I miss some subject units that I would find very useful, for example a unit on the weather that would allow me to understand the forecast in Greek with ease, but also to be able to discuss specific weather issues - fog, storms, thunder etc. Also, a discussion of food that focussed not just on basic food products, but on taste in more detail (sour, spicy, names of basic herbs etc) would help. These are the sorts of basic topics for general discussion with acquaintances that I find essential, and more useful than vocabulary surrounding religion (just as an example) as I don't greet new acquaintances with questions about their religious beliefs, while a discussion of the food on offer, or the weather always serves as an introduction.
We have indeed created a Weather skill :D At first we thought that it might be a bit too much, but there were quite a few requests so we eventually made that happen. Also, the Religion skill had to go. Not because of the fear of learners not starting a conversation about their beliefs, but mostly because there were many problematic sentences and the vocabulary wasn't going to be super useful for the majority of learners.

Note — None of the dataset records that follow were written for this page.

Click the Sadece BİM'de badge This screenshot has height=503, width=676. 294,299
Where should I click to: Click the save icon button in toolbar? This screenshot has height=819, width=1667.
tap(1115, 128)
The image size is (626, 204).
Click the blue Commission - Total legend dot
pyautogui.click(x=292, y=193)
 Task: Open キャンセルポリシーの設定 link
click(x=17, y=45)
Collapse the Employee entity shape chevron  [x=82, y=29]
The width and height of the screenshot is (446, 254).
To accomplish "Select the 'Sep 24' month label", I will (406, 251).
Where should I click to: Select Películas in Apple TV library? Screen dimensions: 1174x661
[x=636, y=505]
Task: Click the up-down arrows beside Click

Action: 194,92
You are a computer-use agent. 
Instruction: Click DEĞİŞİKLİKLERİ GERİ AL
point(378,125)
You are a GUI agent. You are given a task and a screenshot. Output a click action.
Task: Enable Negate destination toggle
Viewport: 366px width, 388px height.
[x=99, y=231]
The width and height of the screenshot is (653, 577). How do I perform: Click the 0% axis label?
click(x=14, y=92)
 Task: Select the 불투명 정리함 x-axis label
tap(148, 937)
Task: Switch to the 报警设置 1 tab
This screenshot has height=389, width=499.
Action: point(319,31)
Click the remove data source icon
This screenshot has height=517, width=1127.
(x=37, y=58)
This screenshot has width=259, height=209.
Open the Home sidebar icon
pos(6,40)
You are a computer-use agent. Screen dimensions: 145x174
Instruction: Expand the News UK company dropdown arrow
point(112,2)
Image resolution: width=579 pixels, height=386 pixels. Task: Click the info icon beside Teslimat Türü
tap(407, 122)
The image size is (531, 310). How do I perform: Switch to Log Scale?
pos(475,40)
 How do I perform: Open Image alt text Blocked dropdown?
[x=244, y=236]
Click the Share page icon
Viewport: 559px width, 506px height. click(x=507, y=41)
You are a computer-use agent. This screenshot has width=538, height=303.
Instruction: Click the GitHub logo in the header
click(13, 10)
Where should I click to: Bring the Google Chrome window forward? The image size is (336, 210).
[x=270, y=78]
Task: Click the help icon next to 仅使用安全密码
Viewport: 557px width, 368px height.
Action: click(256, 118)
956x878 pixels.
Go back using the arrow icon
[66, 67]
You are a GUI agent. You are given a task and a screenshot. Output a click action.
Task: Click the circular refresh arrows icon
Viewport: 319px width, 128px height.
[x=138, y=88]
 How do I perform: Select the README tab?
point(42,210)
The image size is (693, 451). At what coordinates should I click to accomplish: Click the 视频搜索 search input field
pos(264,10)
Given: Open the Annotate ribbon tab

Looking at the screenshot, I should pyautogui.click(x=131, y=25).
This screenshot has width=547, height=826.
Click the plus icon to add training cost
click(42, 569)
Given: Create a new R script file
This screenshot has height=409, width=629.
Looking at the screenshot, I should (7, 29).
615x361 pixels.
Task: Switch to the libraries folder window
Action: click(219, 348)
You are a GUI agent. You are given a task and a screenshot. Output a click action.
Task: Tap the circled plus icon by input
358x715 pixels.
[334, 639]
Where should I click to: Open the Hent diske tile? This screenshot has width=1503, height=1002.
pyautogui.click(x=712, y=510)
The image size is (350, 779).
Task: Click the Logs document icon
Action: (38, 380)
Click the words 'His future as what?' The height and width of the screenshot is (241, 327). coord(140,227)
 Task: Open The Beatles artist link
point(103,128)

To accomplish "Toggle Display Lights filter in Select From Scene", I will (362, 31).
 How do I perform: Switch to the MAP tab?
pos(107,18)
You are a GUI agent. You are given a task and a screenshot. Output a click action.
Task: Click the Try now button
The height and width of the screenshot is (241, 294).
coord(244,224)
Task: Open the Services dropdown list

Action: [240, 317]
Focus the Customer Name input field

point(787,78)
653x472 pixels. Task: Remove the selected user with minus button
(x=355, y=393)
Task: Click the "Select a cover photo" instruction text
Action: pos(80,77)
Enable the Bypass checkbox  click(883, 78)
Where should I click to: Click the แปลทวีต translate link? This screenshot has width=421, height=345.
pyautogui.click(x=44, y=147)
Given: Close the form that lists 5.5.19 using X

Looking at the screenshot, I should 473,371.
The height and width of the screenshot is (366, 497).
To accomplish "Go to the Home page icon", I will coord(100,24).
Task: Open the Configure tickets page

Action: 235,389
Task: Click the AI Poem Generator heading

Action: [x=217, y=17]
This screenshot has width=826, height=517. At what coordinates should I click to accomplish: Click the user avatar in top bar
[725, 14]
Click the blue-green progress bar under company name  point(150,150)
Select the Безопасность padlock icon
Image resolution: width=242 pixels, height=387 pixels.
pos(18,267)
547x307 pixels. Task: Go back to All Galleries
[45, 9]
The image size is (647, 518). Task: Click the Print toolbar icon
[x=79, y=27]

It would be interesting if the very tedious chapter entitled Parts of Speech actually served a purpose. I've yet to encounter any of the words that were more or less learned in the first chapter. Why not sprinkle some of these otherwise very unlikely words here and there, maybe learn some more words such as aorist, present continuous, etc. Maybe just a sentence or two when introducing a new notion.
Not that I'm a great fan of learning languages through grammar, but when you need to ask something precisely, it comes in handy to have the right words. And further down the line, it actually helps understand the mechanics behind the language.
A bit like you don't have to know music to appreciate it, but it sure enhances your understanding of it.
I don't know if this should go elsewhere, but some of the skills need to be cleaned up. I'm not sure why, but when I was working on Lesson 1 in Numbers, the last thing I was asked to translate was "The tiger is a mammal." Umm, shouldn't that be in the animals section and not the numbers section?
It is. I just checked, and that sentence is in "Animals 1".
However, Duolingo sometimes picks a sentence from a different skill while you are learning or repeating another skill. Perhaps to keep things varied. I'm not sure whether it's ever more than one and it's usually towards the end of the practice/learning session for that lesson or skill.
That algorithm is not something we can influence, as far as I know, much as with most other decisions such as proportion of English-to-Greek versus Greek-to-English, multiple-choice to write-the-answer, and so on.
I think it might be helpful if some elements of the grammar were pulled into their own concentrated sections, such as:
deponent verbs (your 'σκέφτομαι's and 'ονειρεύομαι's)
subordinate clauses. Admittedly I find them very easy in Greek, but they just sort of snuck their way into the lessons at some point.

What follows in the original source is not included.